FAQs


How do I go about choosing the right Counsellor for me?

Your choice will be a very personal one. It is important that you are comfortable with your Counsellor and that you feel that they have your best interests at heart. I receive referrals, from G.P.’s, and other Counsellors who feel that my area of expertise is more appropriate for a couple or person, also from psychiatrists who want to place a patient following treatment or prescription of medication with someone that their patient can then follow through to continue resolving their difficulties through the avenue of counselling, mostly I receive referrals by word of mouth from people that I have worked with previously who have recommended me to their friends and family.

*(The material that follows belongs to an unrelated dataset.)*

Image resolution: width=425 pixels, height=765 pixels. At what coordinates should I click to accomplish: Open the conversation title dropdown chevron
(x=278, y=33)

There are also several directories available that one can access online, ie: www.therapistdirectory.co.za

A good Counsellor should initially be happy to engage with a new enquiry and be willing to discuss their work experience, their qualifications and if they feel you are better suited to another therapist, offer you a referral or recommendation. It is crucial to good Counselling to have a good rapport with your Counsellor.

Why choose a Counsellor and not a Psychiatrist?

A psychiatrist is a professional practitioner that can diagnose, prescribe medication and initiate treatment if it is needed. Not everyone feels the need for the services of a psychiatrist. A Counsellor is a professional that provides a safe place for a person to discuss and explore issues in their life or their relationships, helping them to understand and make sense of why things are the way they are, with a goal of helping people to make the changes that they want to improve their situation.

First Session – What to Expect

I understand that if you have never entered therapy before, or if you are starting therapy with somebody new, this can be a daunting experience. The hardest part is in making the decision to go and talk to someone.

Our first session would be focused on creating a relaxing environment for you to be in, we need to establish rapport and build a relationship. First sessions are often the time where you have a chance to fully explain your circumstances, the Counsellor will listen without judgement and gather information. There may be some history taking and questioning from the Counsellor to clarify points you have raised to start to get a feeling for why you have chosen to come to Counselling. Most people at the end of a first session feel lighter and quite relieved, they should feel that their Counsellor has a good understanding of why they are there and what their expectations of counselling are. My first sessions often have an extra few minutes allocated to them free of charge to ensure we have adequately covered the necessary points to be productive and go forward. Sessions are usually one hour in duration.

How many Sessions will I Need?

This will vary from person to person. For some a short period of brief therapy is all that is needed, and for others a more long-term approach will be required. Sessions need to be tailored to accommodate time, severity of issues and financial considerations.

As a Counsellor I work in a Solution Focused style, I check at the end of sessions as to how things are going and what factors do we need to take into consideration for going forward.

Regardless of an initial counselling period, you will always have the option to return to the counselling forum as and when it is needed or as other issue arises.

Are my sessions confidential?

Yes, absolutely! In order for us to work effectively you need to be able to trust that our work does not go beyond my office. This rule also applies in the event that someone else is paying for your sessions, the therapeutic contract is between you and I, the financial contract is a separate matter that applies to myself and the ‘person responsible for the account’.

Medical Aid and Counselling

Medical Aids in some cases allocate a limited amount of funds for psychological services. Often these funds are prohibitively limited to facilitate active engagement in therapy. It is advisable to check the extent to which your medical-aid will or will not accommodate Counselling.

My experience with medical aids has been that they will often request a full detailed report, either from a Psychiatrist which will incur consultation costs and if the Psychiatrist refers for Counselling then they sometimes ask for a detailed report of the reasons for treatment, a schedule detailing the number of sessions required and in some instances they will want to know the outcome or prognosis for their member. This infringes on your right to privacy and crosses the confidentiality boundary. I am not comfortable with their need to access such private information.

I will as a matter of course issue you with a statement of account for your own purposes following our sessions.